Farming Industry Uses Millions of Pounds of Antimicrobial Pesticides
The farming industry uses around 8 million pounds of antibiotic and antifungal pesticides on US food crops each year, with several of these substances prohibited in foreign countries.
“Every year the public are at greater danger from toxic bacteria and infections because pharmaceutical drugs are used on plants,” stated Nathan Donley.
Antibiotic Resistance Poses Significant Health Threats
The excessive use of antibiotics, which are critical for treating medical conditions, as pesticides on produce threatens population health because it can result in antibiotic-resistant pathogens. Similarly, overuse of antifungal agent pesticides can create fungal diseases that are harder to treat with present-day pharmaceuticals.

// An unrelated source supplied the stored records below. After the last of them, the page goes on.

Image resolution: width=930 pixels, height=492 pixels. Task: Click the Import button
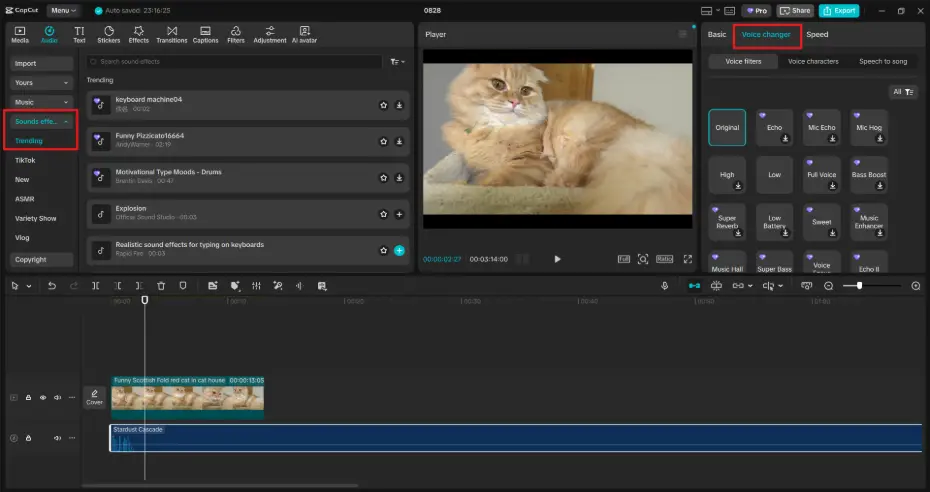pyautogui.click(x=43, y=63)
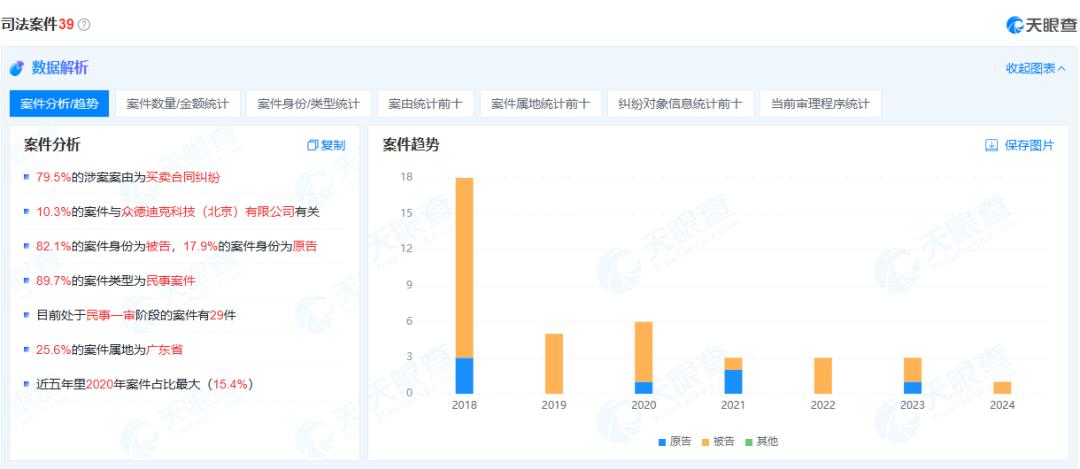The image size is (1080, 469).
Task: Click the help question mark icon beside 司法案件
Action: point(85,25)
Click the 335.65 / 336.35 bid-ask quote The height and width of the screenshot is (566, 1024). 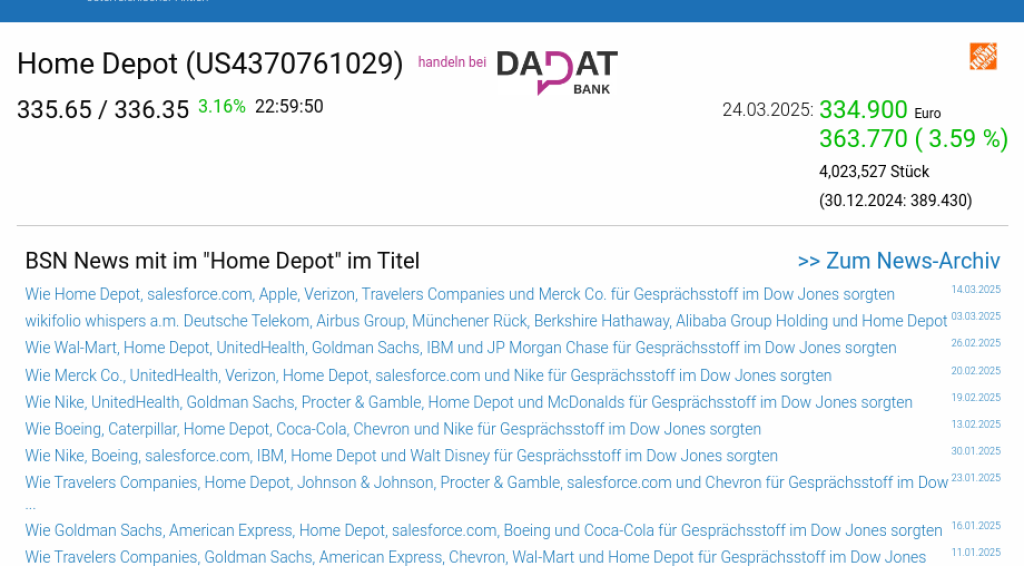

- Treatment-resistant diseases affect about 2.8m individuals and lead to about thirty-five thousand mortalities per year.
- Public health organizations have linked “therapeutically critical antibiotics” permitted for agricultural spraying to treatment failure, higher likelihood of staph infections and increased risk of methicillin-resistant Staphylococcus aureus.
Environmental and Health Impacts
Meanwhile, consuming antibiotic residues on food can disrupt the digestive system and increase the chance of long-term illnesses. These chemicals also pollute aquatic systems, and are considered to harm insects. Frequently poor and minority agricultural laborers are most exposed.
Frequently Used Antibiotic Pesticides and Agricultural Practices
Growers use antimicrobials because they destroy pathogens that can ruin or destroy crops. Among the most frequently used agricultural drugs is streptomycin, which is often used in clinical treatment. Figures indicate approximately 125k lbs have been applied on American produce in a annual period.
Citrus Industry Lobbying and Government Response
The formal request comes as the Environmental Protection Agency encounters urging to widen the utilization of pharmaceutical drugs. The crop infection, spread by the insect pest, is devastating citrus orchards in Florida.
“I appreciate their desperation because they’re in difficult circumstances, but from a broader perspective this is absolutely a clear decision – it should not be allowed,” the expert commented. “The fundamental issue is the significant issues created by spraying human medicine on edible plants far outweigh the crop issues.”
Other Solutions and Long-term Prospects
Advocates propose basic agricultural actions that should be tested before antibiotics, such as increasing plant spacing, cultivating more robust strains of crops and detecting diseased trees and rapidly extracting them to stop the infections from transmitting.
The formal request provides the regulator about five years to answer. In the past, the agency banned chloropyrifos in response to a comparable legal petition, but a legal authority reversed the regulatory action.
The agency can impose a prohibition, or is required to give a justification why it will not. If the EPA, or a subsequent government, does not act, then the coalitions can take legal action. The legal battle could require over ten years.
“We are engaged in the prolonged effort,” Donley stated.